With contacts at the national papers fostered by his father, who worked at the printers for the now-defunct The Irish Press, Smith also took on comms for the bobsleigh team.
This led to his loss of PR innocence when he was ridiculed by one journalist about his naive enthusiasm for the team - a memory that sticks with him to this day, and one from which he has learned.
After two years in the sled, he began managing a gym in Derry - 'not a town you could hide in' as he puts it - that brought together Protestants with Catholics.
His path then veered towards the pharma industry before finally joining the public sector in 2000. It was director of comms and strategy at Westminster City Council Alex Aiken who truly brought Smith into the local government fold. Aiken describes him as 'the real thing'.
'Cormac is authentic in everything he does, whether it's representing Ireland at bobsleigh, to setting up fitness centres or championing the cause of homosexual equality in Soho,' says Aiken. 'That authenticity is the basis of his credibility and authority with CEOs, but his sense of humour is also legendary.'
Westminster City Council, a leader in local government comms, recruited Smith as a consultant in 2003 and would deploy him to councils where he was needed most. Eventually it was Basildon, on the cusp of tackling Dale Farm, that called for help.
'I remember heading down to the site and thinking I don't know how I am going to do this,' says Smith, candidly. As it was, he led messaging based on three principles - legality, equality and humanity - and is convincing when he remembers that, after his initial uncertainty, he never felt he was going to lose control of the situation.
He admits he felt sympathy 'on a human level; these people were going to lose their homes', but maintains he was '100 per cent morally happy' with the situation.
Now, Smith is fully focused on moving forward. When a former colleague's comment that he is the type to 'kick the door down' to get attention is jokily put to the childhood devotee of spaghetti Westerns, he is keen to paint something more nuanced, even if he admits that this aspect of his character is 'part of the picture'.
Pointing to his work as LGcomms chairman with the Society of Local Authority Chief Executives, he says it is far more important to 'build bridges and allegiances'.

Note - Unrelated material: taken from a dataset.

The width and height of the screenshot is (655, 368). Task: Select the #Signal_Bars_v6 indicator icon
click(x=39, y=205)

And, having braved hostile crowds outside the High Court, if he can strike this balance when fighting for local government PR professionals in today's harsh climate, it promises to be a potent combination.
2012 Chairman, LGcomms
2011- present Head of comms, Basildon Borough Council
2010 Senior comms adviser, Sevenoaks Borough Council
2008 Senior comms adviser, London Borough of Sutton
2007 Senior comms adviser, London Borough of Harrow
2005-11 Head of comms, London Borough of Richmond upon Thames
2003-present Comms consultant, Westminster City Council
2001 Deputy head of comms, London Borough of Waltham Forest; press officer, Westminster City Council
2000 Press officer, Transport for London
1994 Media relations specialist, InterScience
CORMAC SMITH'S TURNING POINTS
What was your biggest career break?
In 2001, I joined Westminster City Council for a four-month stint in the country's busiest council press office. I was dealing with central London issues and the opportunity to work with some great public servants convinced me that local government really mattered and provided huge professional challenges.
Have you had a notable mentor?
Alex Aiken, director of comms and strategy for Westminster City Council, is the most challenging man I have worked with. He is driven and unrelenting, but also very creative.

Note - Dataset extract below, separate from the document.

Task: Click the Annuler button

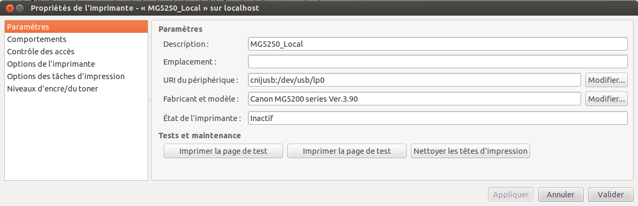Action: (560, 195)

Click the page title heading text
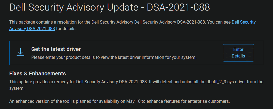(x=109, y=7)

He is also hugely loyal and someone of the highest integrity. Also, Mark Chataway from my early days in pharma PR - he was very influential.
What advice would you give to someone climbing the career ladder?
Everything you do can affect a reputation - your employer's reputation, your clients' reputation, but most of all, your own reputation.
What qualities do you look for in new recruits?
Apart from ability to do the job, the key qualities are integrity, emotional intelligence and courage.